------ PAGE EXTRACT
It's not that easy to get laid anymore. Well,
it still is for certain people who lucked out by being attractive,
charming (manipulative) and who know the right way to target their
interest's insecurities in such a way that they'll feel that that
person "understands them" or "accepts them for who
they are, not what they look like," therefore, they're worthy
of getting to fuck them.
Harsh as that may sound, that's usually the way it goes.
Thanks to the internet finding that "special someone"
is a lot easier. You can browse through millions of profiles through
social networking sites and preview all the potential cooze with
just a few clicks.
I'm going to use Myspace as an example since according to the ratings
it's currently the most popular site for "meeting new friends."
No, not about networking, not about love or sex, it's all about
friendship. Bullshit.
I'm going to break down my How To into two parts.
If you want credentials or references so that you know the person
who's telling you this is legit, I won't give you them. Everything
I'm about to tell you could be totally useless garbage and not really
work, but if you're not getting responses to your messages and the
girls aren't giving enough respect to meet you IRL!!! then your
best bet is start over and listen to what I'm going to tell you.
If you're not getting laid already what have you got to lose?
Alright. Part 1.
The Profile.
You're probably sick of reading by now so let me give you visual
examples of the type of profile that will NOT get you laid. This
is "sthrncharm2006."
------------
------ EXTRACTED ENTRIES
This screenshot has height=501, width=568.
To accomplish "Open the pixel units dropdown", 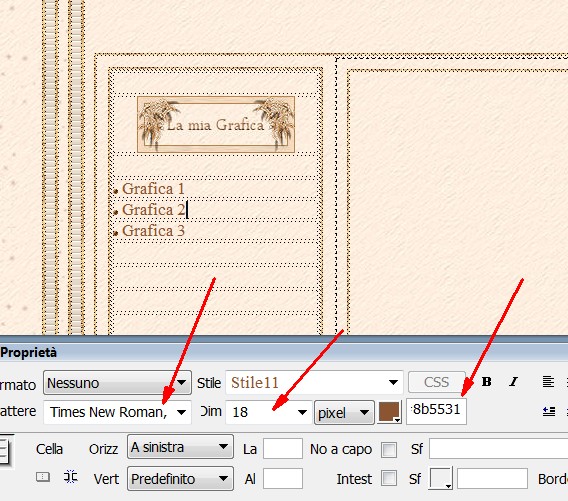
------------
------ EXTRACTED ENTRIES
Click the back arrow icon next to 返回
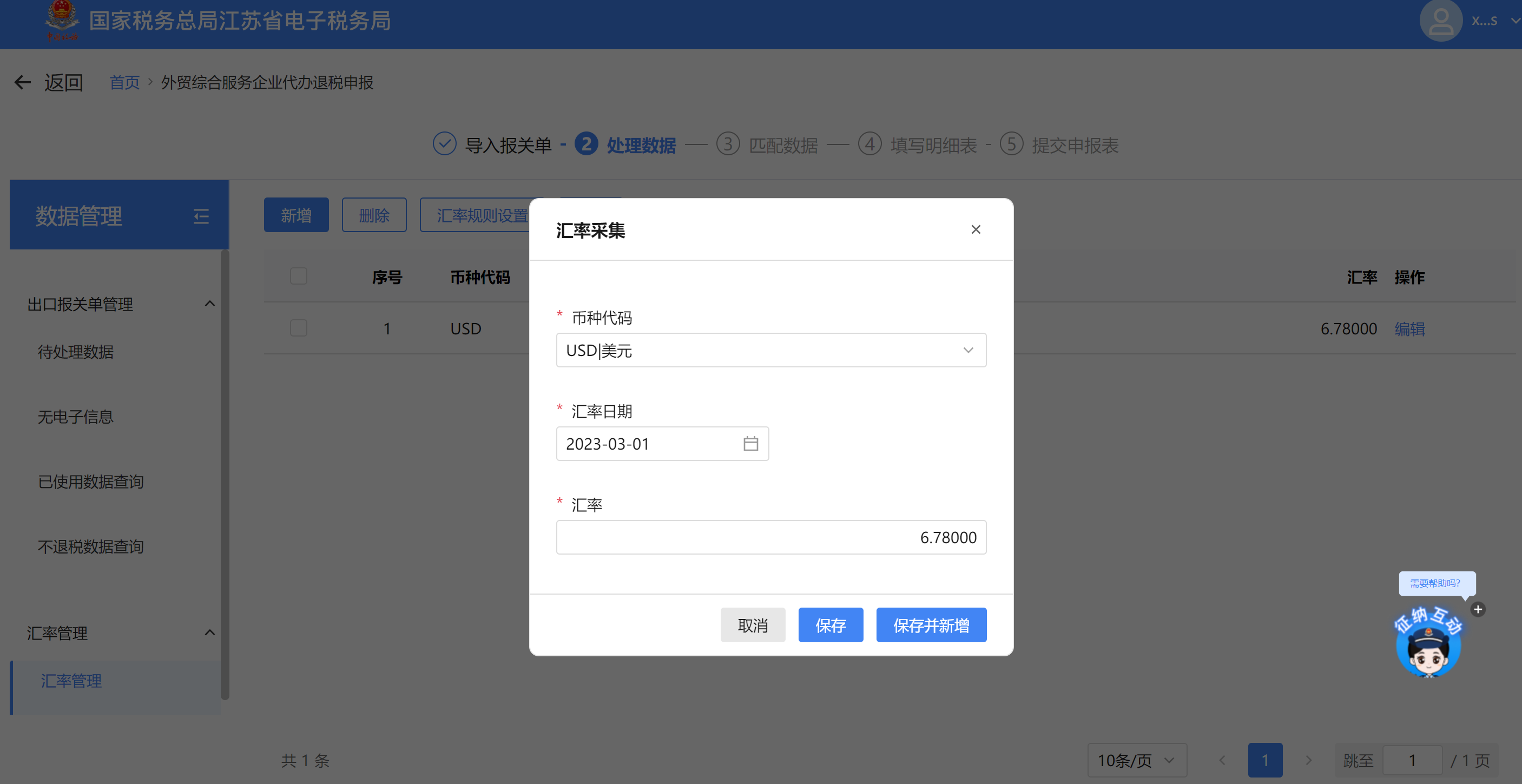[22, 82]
------------
**TASKS TO PERFORM**
1) Decide whether each statement below agrees with the Myspace how-to. For each of (a), (b) and (c), answer yes or no and quote the words of the how-to that decide it. (a) The writer plans to split the how-to into two parts. (b) The writer offers references to show the advice is legit. (c) The writer picks Myspace because the ratings show it is currently the most popular site for "meeting new friends."
2) Write the next part of the Myspace how-to, continuing right after its last sentence.

**SET OF ANSWERS**
1)
(a) Yes: "I'm going to break down my How To into two parts."
(b) No: "If you want credentials or references so that you know the person who's telling you this is legit, I won't give you them."
(c) Yes: "I'm going to use Myspace as an example since according to the ratings it's currently the most popular site for "meeting new friends.""

2)
http://www.myspace.com/sthrncharm2006
"i would appreciate it if you would
not write me wanting sex or even anything remotely close because
i'm not here for that and wont reply back." (stile's
note: looks like this potato has set her profile to private because
of all you fans out there!)
She's playing some reverse psychology shit and it's not going to
work. As pretty as her glamour/boa shot maybe, the only dude who's
coming somewhere close to flirtation with her is a guy in a wheelchair.

http://www.myspace.com/allen_243
...and he's barely even complimenting her...

20 Sep 2006 13:48
thats because i wouldn't give her any she was pouting...lol
Ok. Enough. Here's an example of a Myspace success. Someone who
has, will, and continue to get laid from exposing himself through
your computer screen because he is the one and only "JONAH
- Real Life Warrior, Adventurer, Musician," oh, and, on the
edge of time.

nice shoes.

prepare 2 b punished lol!!
http://www.myspace.com/warriorontheedgeoftime
Look at all the hot bitches in his top however-many who have their
profile private cause they're too good for just ANYONE to look at
them. They're Jonah's girls.
So there you have it. Two examples of what does and doesn't work
with getting laid on Myspace. But what does this do for you? You
can't be Jonah.
You've got to make a persona for yourself, turn yourself into something
bigger than what you really are. Myspace fame doesn't amount to
jack shit, but it can give you groupies.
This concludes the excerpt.